→ **What is needed**
Can you recast the records below as a Markdown table with the columns Row and Text, starting at the line that contains "For every named" and ending at the line that contains "10360851_691190224303394_6645715465000191527_n (508, 615)", numbering each line and skipping blank ones? Leave the pictures out of your answer.

[Rows from a screen grounding dataset]

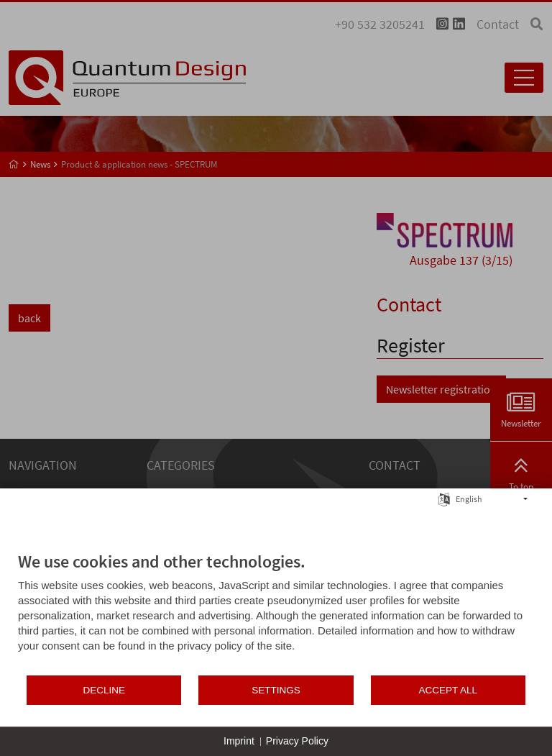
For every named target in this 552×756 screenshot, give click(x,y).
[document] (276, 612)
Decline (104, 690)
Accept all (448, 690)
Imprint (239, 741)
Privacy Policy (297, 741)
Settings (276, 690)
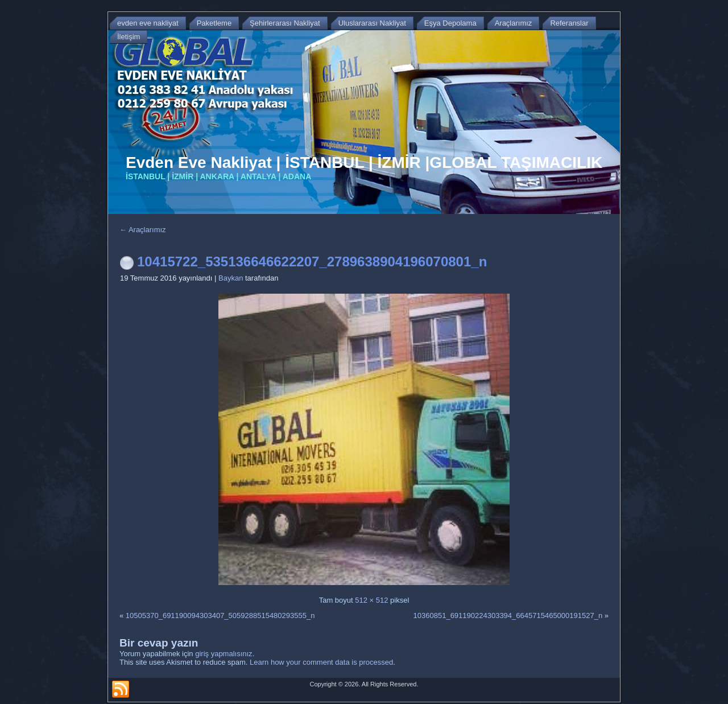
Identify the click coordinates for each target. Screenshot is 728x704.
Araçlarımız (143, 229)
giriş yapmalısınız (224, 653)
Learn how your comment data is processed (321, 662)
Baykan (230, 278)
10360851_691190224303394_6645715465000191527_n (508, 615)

...

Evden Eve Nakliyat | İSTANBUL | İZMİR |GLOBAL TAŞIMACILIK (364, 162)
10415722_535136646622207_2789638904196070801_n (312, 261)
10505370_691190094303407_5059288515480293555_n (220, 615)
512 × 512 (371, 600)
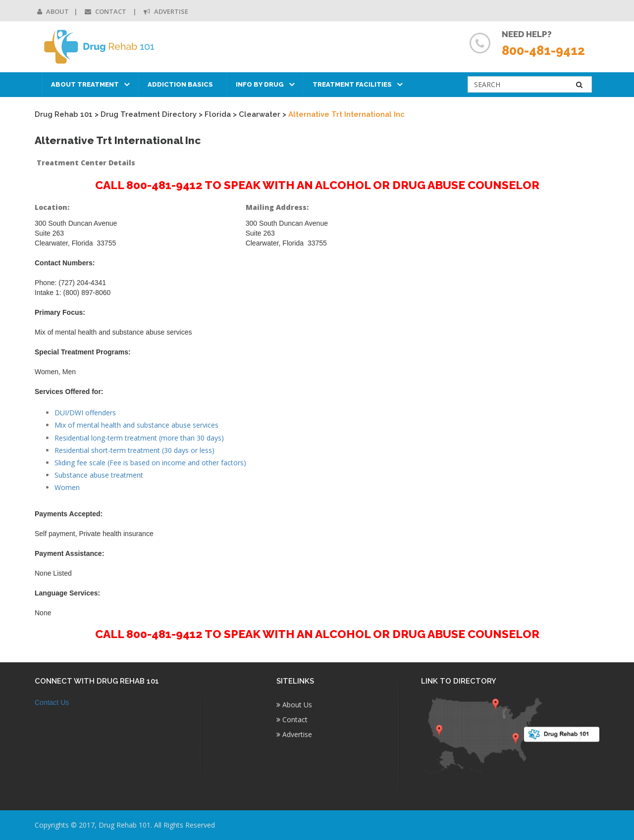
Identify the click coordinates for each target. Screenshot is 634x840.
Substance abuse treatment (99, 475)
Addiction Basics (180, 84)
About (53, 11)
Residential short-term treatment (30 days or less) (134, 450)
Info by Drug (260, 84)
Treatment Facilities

→ **Response**
| Row | Text |
|---|---|
| 1 | For every named target in this 552×756 screenshot, give click(x,y). |
| 2 | [document] (276, 612) |
| 3 | Decline (104, 690) |
| 4 | Accept all (448, 690) |
| 5 | Imprint (239, 741) |
| 6 | Privacy Policy (297, 741) |
| 7 | Settings (276, 690) |
| 8 | Identify the click coordinates for each target. Screenshot is 728x704. |
| 9 | Araçlarımız (143, 229) |
| 10 | giriş yapmalısınız (224, 653) |
| 11 | Learn how your comment data is processed (321, 662) |
| 12 | Baykan (230, 278) |
| 13 | 10360851_691190224303394_6645715465000191527_n (508, 615) |